Let’s briefly recap the Syria debacle: Trump’s mid-December tweet came just after a phone call with Recep Tayyip Erdogan; the Turkish president pledged to take on the remaining fight against ISIS if the U.S. withdrew its 2,000 troops from Syria. Secretary of State Mike Pompeo said Monday that Erdogan had also promised Trump he would “protect” Syrian Kurdish fighters allied with America in smashing ISIS.

Trump apparently bought both of Erdogan’s blatant falsehoods.

“The president hasn’t read his briefing books,” says the Council on Foreign Relations Turkey expert Steven Cook. Erdogan has made clear over and over that his primary enemy in Syria is the Kurds, not ISIS. Indeed, when President Barack Obama asked for Turkish help in pushing back a powerful ISIS attack in 2014 near Turkey’s border, Erdogan made clear he’d rather kill Kurds.

Cook adds, “The idea that Erdogan would fight ISIS is totally ridiculous.” Turkey’s military is not geared for such guerrilla warfare, nor are their Sunni Arab militia allies in northern Syria capable of doing so.

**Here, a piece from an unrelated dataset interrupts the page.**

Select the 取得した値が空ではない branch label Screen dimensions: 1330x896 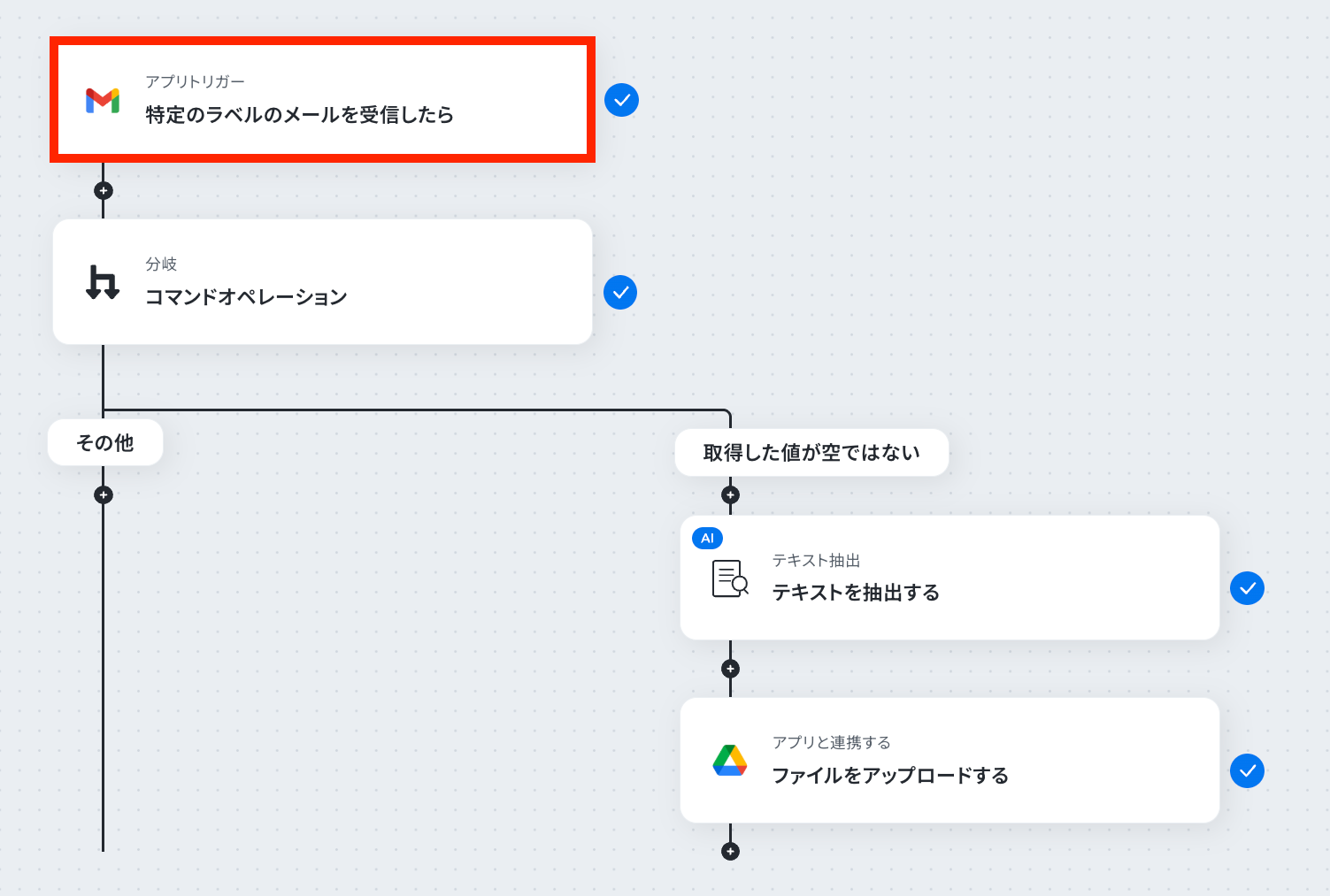(811, 453)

Yet the Turks are asking us to turn over U.S. bases in Syria, and to give the Turkish military weapons and intelligence. Says Cook: “People in the U.S. military are saying, ‘Why are we doing this when the Turkish military will turn around and kill our (Kurdish) allies?’”

The answer: Trump is so clueless about the Mideast that he accepts Erdogan’s pledges. Not surprisingly, Erdogan wants to deal with only a gullible Trump while ignoring the president’s unhappy advisers, who were not consulted before the tweet and oppose a speedy pullout.

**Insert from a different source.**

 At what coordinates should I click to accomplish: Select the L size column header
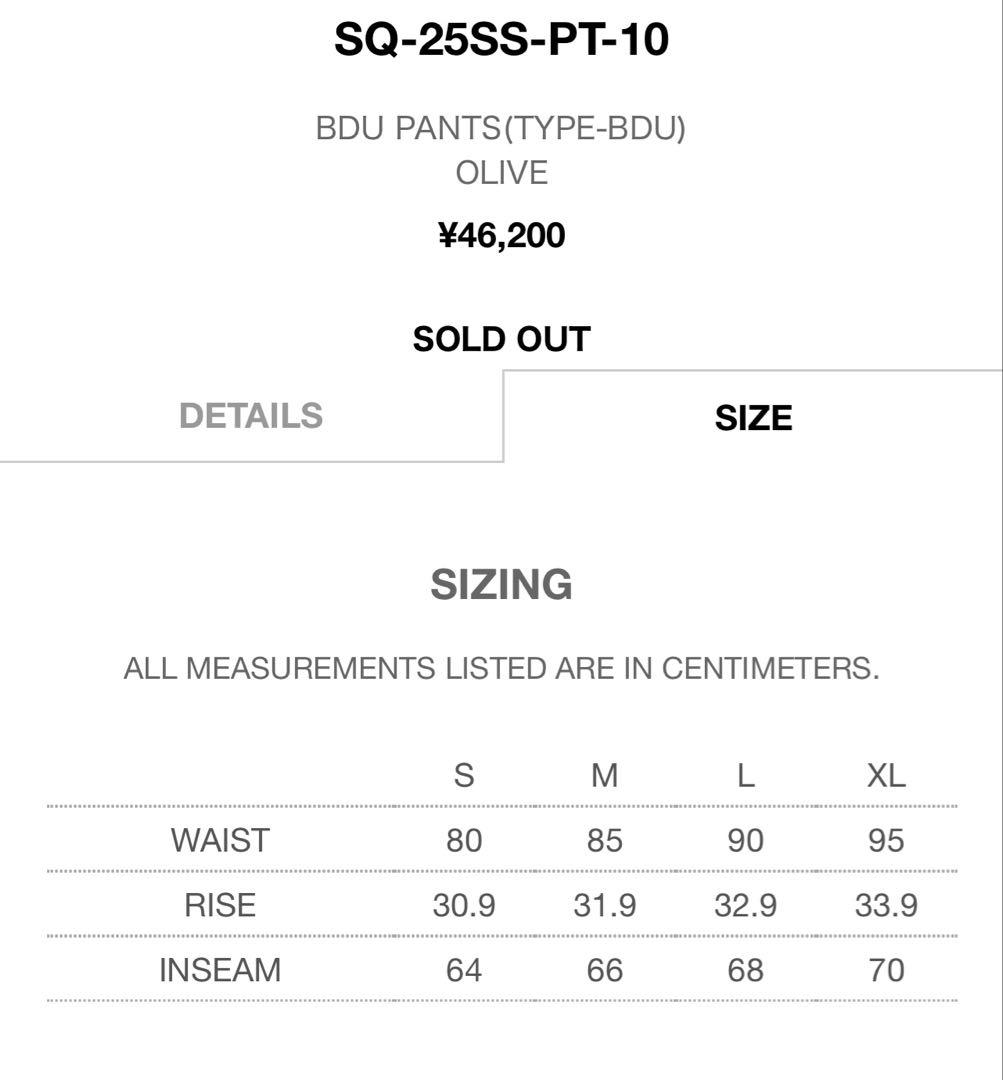click(746, 775)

The Turkish leader refused to meet with National Security Adviser John Bolton in Ankara last week, after Bolton demanded that Turkey agree to protect our Kurdish allies. (Clearly, Bolton didn’t believe Erdogan’s promise to Trump.)

Bolton and Pompeo are each traversing the region in an effort to reassure Israel and Gulf Arabs that a U.S. pullout won’t encourage an ISIS revival, and embolden Iran to expand its operations in Syria.

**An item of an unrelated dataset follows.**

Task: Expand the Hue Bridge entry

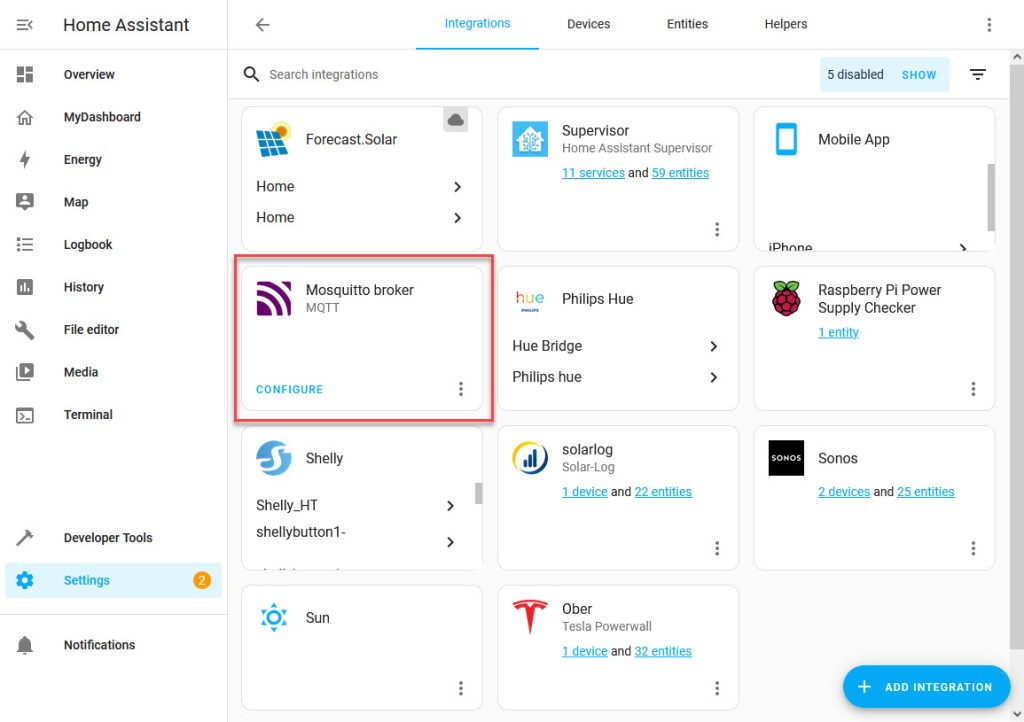Action: (x=713, y=346)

But why should our spooked allies believe Bolton or Pompeo, when the president doesn’t listen to them? (Secretary of Defense James Mattis resigned after failing to change the president’s mind on the Syria withdrawal.)

And why should any allies trust Washington, when they know Trump may sell them out with a tweet based on ignorance or pique?

The Syria case lays bare the threat posed by a president who thinks he has infallible instincts, and has no clue that he is being played by despots whose instincts, and knowledge, are far better than his.

Just as Trump was easy prey for Erdogan, he has lapped up Vladimir Putin’s falsehoods, and has yet to budge Xi Jinping — or North Korea’s Kim Jong Un — on key security and nuclear issues. Obsessed with leader-to-leader negotiations, the president may ultimately make bad deals, or after coming up empty, drift into military conflict.

What makes Trump’s obsession with a border wall even more outrageous is that it distracts attention from all the real threats elsewhere. The White House has yet to cite one case of a known terrorist sneaking in across the southwest border and had to retract false claims by press secretary Sarah Huckabee Sanders to the contrary.

Indeed, the primary threat to U.S. security, according to the 2018 assessment by the director of national intelligence, is cyberattacks against critical infrastructure and markets, with Russia and China atop the list of malign actors.

Yet Trump refuses to direct an all-of-government pushback against cyber warfare and has dismantled the office of White House cybersecurity coordinator. He continues to deny the realities of Russian meddling.

And his government shutdown has sidelined nearly half the staff of the Department of Homeland Security’s new cybersecurity agency, which was supposed to guard against network attacks.

Next on the threat list are the rise of smaller nuclear and biological weapons, and the still-real terror threat from ISIS and al-Qaeda. The president hasn’t paid any attention to the former. And, if he follows his instincts, he will promote an ISIS revival in Syria by betraying the only Syrian fighters, the Kurds, who truly took on the jihadis.

To rephrase Pogo, “We have met the security threat, and he is Trump.”